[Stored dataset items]
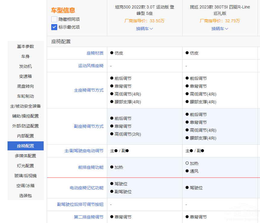260x223 pixels.
Task: Click the 主座椅调节方式 label
Action: coord(89,90)
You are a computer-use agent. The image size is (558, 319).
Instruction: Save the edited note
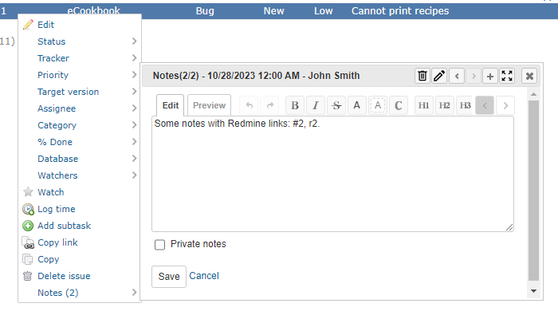(x=169, y=276)
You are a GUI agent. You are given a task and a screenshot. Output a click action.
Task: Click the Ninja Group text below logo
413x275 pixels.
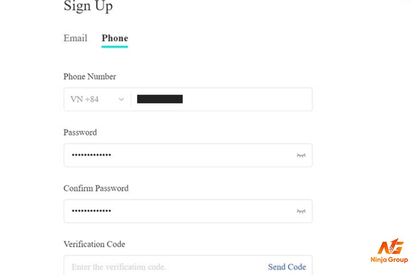point(389,260)
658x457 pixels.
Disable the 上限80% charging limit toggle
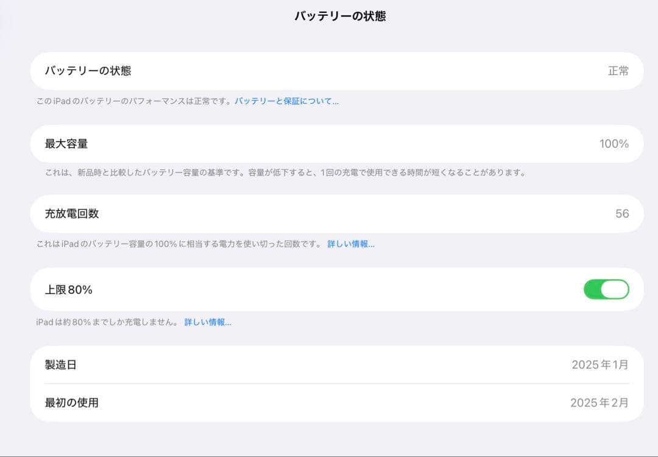(x=607, y=289)
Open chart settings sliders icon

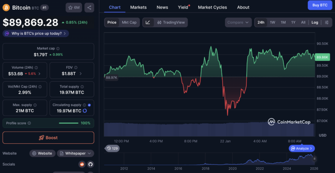pos(326,22)
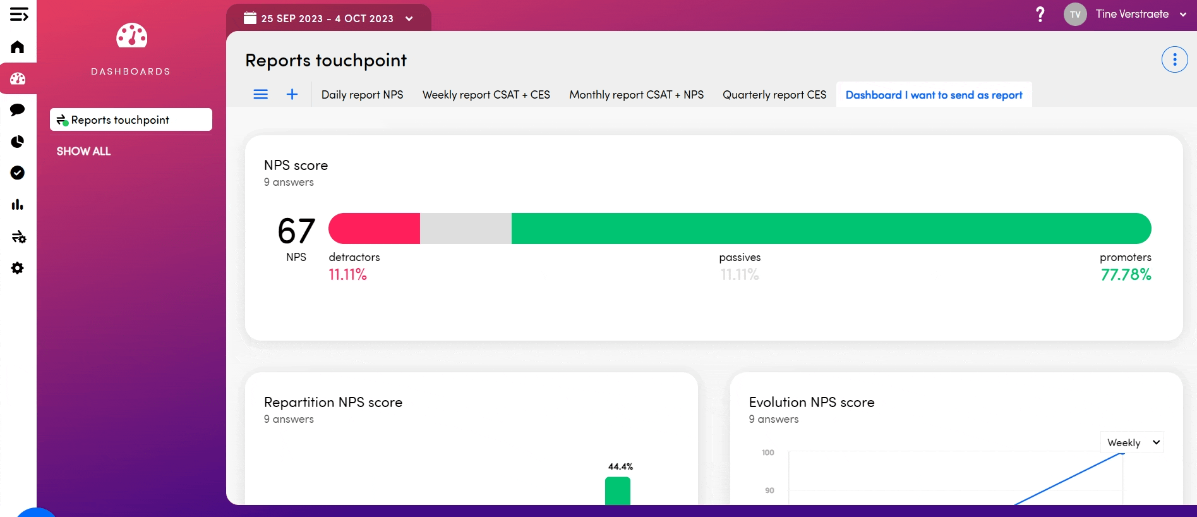Image resolution: width=1197 pixels, height=517 pixels.
Task: Toggle the hamburger sidebar menu
Action: (18, 15)
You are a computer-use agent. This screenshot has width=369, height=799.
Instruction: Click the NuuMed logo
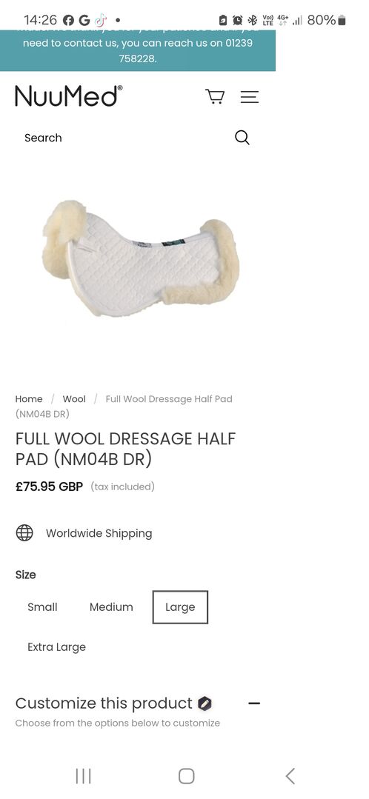click(69, 96)
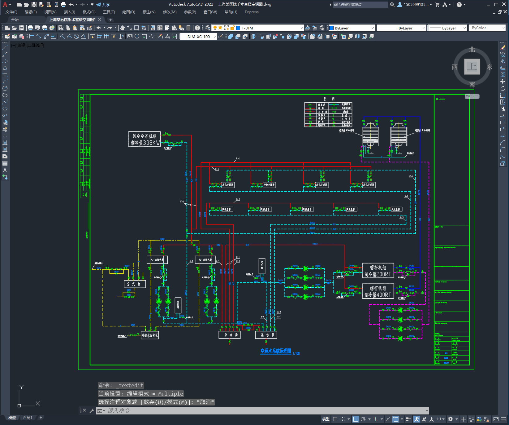Toggle Ortho mode in status bar
Screen dimensions: 509x425
(356, 419)
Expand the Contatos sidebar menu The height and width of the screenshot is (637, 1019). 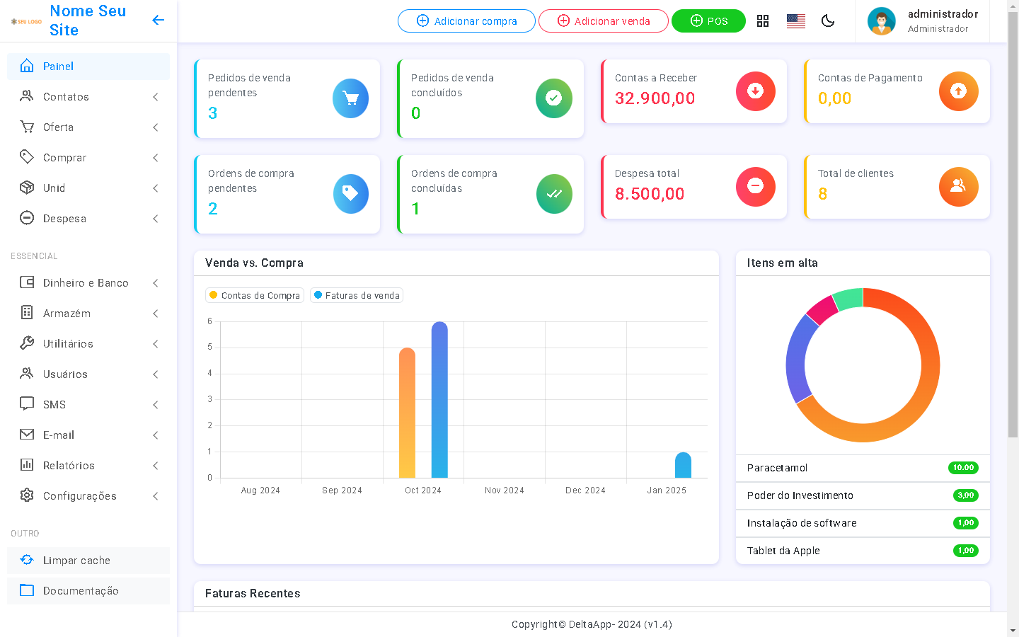[88, 97]
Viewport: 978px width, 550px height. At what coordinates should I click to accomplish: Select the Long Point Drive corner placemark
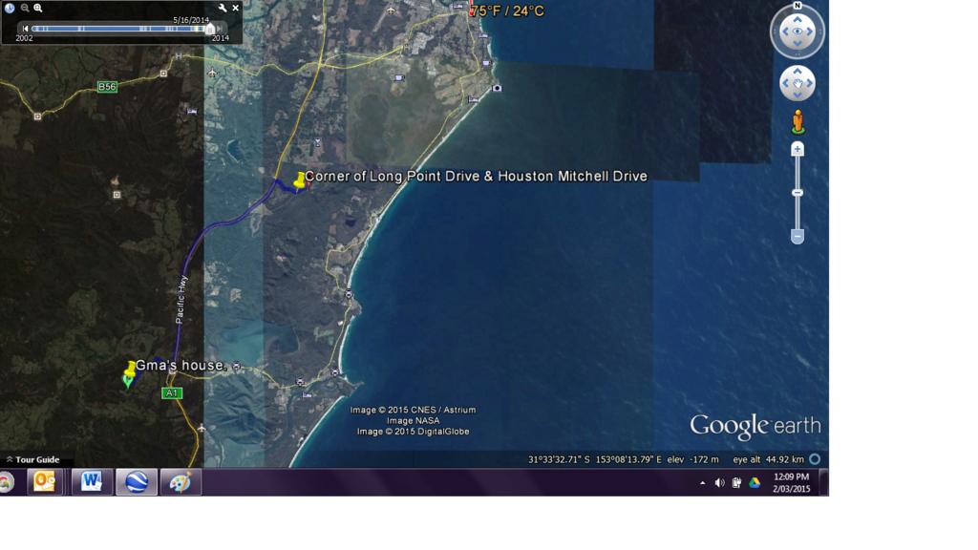pos(300,179)
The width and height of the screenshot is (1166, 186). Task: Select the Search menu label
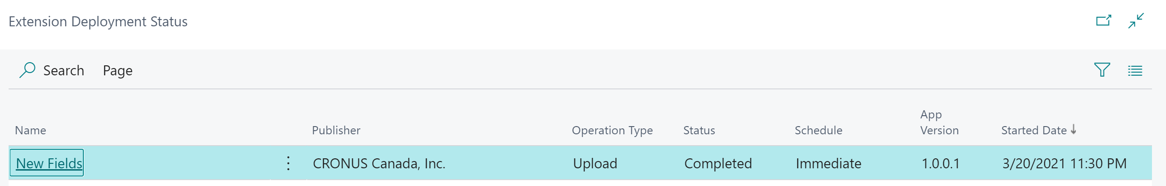tap(64, 70)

Exercise prompt: All lines above that contain the word "agent" are to be copied.

Expected output:
You are a computer-use agent. The image size is (558, 319).
You are a GUI agent. You are given a task and a screenshot. Output a click action.
You are a computer-use agent. This screenshot has width=369, height=799.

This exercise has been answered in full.